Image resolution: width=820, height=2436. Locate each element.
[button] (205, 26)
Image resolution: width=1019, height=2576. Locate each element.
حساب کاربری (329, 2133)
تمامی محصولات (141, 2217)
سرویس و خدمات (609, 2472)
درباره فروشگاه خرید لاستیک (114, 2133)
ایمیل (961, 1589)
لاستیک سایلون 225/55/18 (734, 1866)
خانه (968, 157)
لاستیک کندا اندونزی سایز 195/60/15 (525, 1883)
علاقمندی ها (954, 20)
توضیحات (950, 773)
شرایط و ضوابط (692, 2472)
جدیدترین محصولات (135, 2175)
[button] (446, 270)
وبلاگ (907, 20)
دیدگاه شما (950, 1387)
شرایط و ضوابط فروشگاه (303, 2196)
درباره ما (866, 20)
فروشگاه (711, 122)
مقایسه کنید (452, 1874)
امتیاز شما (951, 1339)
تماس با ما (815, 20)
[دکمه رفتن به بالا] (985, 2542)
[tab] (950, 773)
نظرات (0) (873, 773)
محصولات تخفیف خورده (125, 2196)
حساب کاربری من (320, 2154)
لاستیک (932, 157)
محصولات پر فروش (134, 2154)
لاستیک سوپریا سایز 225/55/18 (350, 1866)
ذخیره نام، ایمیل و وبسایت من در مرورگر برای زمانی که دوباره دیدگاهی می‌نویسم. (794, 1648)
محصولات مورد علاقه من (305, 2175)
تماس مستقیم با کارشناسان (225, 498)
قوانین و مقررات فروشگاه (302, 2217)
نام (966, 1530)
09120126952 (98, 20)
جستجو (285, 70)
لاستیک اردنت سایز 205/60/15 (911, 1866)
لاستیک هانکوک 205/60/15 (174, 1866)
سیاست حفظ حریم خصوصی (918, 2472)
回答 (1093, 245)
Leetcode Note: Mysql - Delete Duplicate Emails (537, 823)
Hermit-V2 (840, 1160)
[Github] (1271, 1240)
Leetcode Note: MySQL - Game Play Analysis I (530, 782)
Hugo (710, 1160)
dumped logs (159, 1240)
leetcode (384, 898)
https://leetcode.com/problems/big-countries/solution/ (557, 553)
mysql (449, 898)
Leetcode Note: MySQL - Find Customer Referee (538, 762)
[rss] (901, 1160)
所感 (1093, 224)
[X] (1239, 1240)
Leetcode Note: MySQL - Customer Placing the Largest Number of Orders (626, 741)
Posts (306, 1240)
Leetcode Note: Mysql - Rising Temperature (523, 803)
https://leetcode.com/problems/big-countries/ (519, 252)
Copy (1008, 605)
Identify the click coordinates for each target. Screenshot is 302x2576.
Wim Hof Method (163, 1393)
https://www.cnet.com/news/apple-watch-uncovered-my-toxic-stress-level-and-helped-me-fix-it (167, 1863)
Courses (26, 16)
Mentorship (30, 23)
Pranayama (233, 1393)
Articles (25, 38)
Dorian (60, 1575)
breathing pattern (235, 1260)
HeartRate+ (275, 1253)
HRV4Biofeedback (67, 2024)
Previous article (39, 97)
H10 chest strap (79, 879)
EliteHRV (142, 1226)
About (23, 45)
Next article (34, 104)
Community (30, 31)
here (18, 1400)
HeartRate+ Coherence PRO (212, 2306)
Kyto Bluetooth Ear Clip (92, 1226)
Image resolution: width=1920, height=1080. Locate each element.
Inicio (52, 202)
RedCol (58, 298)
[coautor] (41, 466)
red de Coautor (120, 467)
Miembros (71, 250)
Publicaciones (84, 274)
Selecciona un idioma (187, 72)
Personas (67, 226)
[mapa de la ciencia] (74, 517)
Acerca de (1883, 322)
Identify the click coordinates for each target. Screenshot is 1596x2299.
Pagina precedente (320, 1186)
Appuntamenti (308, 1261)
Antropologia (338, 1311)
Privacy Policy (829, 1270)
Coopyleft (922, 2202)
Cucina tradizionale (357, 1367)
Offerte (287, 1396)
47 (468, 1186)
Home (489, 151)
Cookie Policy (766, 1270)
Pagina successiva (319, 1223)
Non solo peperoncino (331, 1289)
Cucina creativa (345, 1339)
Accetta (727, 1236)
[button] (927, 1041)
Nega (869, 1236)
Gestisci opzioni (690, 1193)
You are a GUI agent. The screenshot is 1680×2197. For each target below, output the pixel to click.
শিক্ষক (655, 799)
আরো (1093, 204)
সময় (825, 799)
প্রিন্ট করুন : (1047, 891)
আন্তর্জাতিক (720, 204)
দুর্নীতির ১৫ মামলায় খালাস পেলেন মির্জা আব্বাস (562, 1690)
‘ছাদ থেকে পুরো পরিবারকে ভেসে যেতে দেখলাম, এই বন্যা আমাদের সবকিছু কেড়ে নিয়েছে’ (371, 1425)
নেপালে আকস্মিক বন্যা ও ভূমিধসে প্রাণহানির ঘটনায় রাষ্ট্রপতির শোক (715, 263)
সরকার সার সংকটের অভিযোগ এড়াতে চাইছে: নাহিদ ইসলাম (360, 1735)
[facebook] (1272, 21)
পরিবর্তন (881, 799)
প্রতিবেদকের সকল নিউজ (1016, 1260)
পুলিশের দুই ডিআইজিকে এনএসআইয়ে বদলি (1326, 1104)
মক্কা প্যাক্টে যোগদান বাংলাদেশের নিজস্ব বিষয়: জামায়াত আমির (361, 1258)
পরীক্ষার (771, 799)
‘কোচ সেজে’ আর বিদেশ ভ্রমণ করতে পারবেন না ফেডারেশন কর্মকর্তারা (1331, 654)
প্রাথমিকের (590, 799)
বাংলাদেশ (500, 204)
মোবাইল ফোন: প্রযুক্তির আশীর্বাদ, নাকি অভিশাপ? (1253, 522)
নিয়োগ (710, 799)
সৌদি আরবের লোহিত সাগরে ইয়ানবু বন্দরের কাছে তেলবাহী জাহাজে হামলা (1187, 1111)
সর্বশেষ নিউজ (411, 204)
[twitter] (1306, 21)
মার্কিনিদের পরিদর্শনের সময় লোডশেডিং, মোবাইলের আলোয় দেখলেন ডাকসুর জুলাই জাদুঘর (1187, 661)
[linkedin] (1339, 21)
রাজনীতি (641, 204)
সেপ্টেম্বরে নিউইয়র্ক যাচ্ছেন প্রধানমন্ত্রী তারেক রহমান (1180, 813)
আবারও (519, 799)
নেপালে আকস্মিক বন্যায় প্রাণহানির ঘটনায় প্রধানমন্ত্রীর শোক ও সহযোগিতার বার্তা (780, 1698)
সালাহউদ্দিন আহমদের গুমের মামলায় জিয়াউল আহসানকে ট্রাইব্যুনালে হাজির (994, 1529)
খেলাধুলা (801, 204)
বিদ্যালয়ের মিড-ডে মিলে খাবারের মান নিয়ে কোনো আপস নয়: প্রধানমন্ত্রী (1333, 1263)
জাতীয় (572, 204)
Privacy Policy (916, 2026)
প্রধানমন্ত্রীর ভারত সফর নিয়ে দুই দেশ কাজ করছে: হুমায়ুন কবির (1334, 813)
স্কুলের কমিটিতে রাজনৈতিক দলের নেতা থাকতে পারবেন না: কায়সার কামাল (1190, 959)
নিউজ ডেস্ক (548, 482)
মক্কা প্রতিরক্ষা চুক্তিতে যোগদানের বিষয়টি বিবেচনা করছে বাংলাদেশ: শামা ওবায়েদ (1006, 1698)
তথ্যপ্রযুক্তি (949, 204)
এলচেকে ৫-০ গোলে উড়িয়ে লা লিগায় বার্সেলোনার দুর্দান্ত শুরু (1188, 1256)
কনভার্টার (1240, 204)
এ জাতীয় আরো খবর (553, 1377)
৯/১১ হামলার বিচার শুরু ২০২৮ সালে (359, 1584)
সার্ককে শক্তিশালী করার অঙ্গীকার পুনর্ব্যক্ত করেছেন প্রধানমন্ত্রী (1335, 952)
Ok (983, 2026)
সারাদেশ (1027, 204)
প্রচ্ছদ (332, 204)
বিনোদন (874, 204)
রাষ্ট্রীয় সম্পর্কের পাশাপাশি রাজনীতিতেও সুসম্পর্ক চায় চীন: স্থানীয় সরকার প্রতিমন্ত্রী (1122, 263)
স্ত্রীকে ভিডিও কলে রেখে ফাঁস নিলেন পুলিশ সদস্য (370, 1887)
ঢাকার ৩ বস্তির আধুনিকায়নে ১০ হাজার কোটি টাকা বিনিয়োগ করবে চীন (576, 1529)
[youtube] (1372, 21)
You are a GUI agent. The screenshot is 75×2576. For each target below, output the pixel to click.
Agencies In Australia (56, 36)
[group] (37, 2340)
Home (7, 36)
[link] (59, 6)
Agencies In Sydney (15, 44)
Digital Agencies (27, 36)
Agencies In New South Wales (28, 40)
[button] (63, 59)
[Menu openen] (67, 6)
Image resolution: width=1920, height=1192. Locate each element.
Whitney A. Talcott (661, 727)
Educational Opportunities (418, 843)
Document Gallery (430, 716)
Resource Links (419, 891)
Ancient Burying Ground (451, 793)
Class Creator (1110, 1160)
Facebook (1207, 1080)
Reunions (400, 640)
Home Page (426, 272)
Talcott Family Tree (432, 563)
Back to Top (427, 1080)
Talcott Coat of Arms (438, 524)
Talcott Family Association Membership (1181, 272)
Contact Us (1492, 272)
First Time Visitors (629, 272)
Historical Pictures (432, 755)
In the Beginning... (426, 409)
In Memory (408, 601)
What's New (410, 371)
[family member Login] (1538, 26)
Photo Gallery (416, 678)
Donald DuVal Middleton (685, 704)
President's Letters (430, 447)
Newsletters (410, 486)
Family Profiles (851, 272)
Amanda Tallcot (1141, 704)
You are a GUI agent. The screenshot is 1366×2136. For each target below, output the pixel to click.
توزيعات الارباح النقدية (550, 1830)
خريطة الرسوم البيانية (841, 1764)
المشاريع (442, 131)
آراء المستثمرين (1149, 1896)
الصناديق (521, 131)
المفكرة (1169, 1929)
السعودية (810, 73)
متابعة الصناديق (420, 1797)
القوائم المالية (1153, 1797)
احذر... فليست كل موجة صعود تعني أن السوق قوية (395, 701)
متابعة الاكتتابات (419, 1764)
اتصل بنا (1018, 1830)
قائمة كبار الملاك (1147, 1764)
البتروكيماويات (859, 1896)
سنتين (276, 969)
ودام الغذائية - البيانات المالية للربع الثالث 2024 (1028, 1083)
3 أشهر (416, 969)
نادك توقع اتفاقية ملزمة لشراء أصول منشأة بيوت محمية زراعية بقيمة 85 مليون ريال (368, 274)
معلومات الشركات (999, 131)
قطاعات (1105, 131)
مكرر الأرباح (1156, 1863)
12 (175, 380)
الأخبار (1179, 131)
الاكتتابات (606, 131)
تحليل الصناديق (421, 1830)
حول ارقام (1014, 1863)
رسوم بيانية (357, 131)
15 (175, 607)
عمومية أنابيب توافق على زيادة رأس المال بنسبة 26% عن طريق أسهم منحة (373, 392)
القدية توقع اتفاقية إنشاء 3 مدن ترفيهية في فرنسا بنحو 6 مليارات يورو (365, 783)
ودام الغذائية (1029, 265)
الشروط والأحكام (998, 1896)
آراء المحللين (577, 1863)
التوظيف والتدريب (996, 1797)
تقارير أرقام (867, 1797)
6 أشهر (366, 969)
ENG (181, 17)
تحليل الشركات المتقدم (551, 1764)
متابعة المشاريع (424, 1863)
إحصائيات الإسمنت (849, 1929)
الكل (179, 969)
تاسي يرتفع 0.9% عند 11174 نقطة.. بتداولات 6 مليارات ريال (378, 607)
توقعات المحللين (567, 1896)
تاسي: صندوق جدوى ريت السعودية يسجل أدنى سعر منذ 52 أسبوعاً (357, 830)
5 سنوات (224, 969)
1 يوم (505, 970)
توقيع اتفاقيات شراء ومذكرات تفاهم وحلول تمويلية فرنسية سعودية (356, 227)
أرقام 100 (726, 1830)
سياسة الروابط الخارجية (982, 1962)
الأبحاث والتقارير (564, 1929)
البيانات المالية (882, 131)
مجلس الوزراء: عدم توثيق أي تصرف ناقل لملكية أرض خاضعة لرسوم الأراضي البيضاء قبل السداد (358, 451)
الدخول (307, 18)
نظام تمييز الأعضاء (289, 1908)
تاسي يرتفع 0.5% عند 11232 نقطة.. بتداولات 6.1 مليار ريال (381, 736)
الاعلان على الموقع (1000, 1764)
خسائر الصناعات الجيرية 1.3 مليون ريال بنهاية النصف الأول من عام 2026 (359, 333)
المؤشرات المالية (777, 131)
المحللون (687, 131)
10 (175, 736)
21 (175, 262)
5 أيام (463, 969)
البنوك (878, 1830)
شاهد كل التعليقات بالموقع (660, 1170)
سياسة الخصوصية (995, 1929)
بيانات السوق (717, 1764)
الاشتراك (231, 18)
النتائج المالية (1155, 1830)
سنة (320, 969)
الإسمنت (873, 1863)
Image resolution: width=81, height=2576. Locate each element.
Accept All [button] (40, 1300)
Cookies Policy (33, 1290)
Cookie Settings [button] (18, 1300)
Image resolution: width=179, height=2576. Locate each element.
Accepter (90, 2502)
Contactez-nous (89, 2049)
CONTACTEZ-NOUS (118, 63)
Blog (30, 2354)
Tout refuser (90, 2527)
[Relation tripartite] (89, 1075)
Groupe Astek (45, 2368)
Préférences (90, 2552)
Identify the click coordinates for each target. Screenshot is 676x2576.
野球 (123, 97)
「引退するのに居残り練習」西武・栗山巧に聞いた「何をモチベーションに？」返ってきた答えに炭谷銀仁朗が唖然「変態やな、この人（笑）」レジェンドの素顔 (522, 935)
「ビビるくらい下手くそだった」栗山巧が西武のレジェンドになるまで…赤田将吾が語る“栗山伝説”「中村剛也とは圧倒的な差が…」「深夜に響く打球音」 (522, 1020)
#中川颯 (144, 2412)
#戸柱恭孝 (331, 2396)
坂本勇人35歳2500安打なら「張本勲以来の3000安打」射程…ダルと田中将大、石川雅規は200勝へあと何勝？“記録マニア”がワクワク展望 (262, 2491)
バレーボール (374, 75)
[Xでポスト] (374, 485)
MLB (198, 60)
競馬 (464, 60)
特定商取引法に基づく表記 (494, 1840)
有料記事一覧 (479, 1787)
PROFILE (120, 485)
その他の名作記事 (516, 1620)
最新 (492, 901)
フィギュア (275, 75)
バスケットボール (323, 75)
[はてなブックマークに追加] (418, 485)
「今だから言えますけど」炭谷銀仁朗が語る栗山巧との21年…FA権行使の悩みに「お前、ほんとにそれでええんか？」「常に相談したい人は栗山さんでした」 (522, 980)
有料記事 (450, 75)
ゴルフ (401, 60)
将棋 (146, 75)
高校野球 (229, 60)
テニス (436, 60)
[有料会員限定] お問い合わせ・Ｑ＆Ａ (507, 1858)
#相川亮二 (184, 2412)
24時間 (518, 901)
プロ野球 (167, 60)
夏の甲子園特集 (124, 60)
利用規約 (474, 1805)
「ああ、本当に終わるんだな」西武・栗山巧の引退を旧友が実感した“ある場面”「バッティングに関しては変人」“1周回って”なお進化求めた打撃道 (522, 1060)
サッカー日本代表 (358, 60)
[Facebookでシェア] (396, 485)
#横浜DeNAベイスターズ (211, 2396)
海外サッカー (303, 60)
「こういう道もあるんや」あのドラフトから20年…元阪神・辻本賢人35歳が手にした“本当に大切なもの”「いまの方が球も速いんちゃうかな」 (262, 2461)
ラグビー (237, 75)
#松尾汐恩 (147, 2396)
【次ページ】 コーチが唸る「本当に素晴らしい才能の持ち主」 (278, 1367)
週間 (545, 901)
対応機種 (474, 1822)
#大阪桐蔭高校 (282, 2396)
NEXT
§
— TASK BRIEF —
Your answer should consist of the lines above that hold the word "اتفاقية", copied exactly.

— REPLY TO THE EXERCISE —
نادك توقع اتفاقية ملزمة لشراء أصول منشأة بيوت محمية زراعية بقيمة 85 مليون ريال (368, 274)
القدية توقع اتفاقية إنشاء 3 مدن ترفيهية في فرنسا بنحو 6 مليارات يورو (365, 783)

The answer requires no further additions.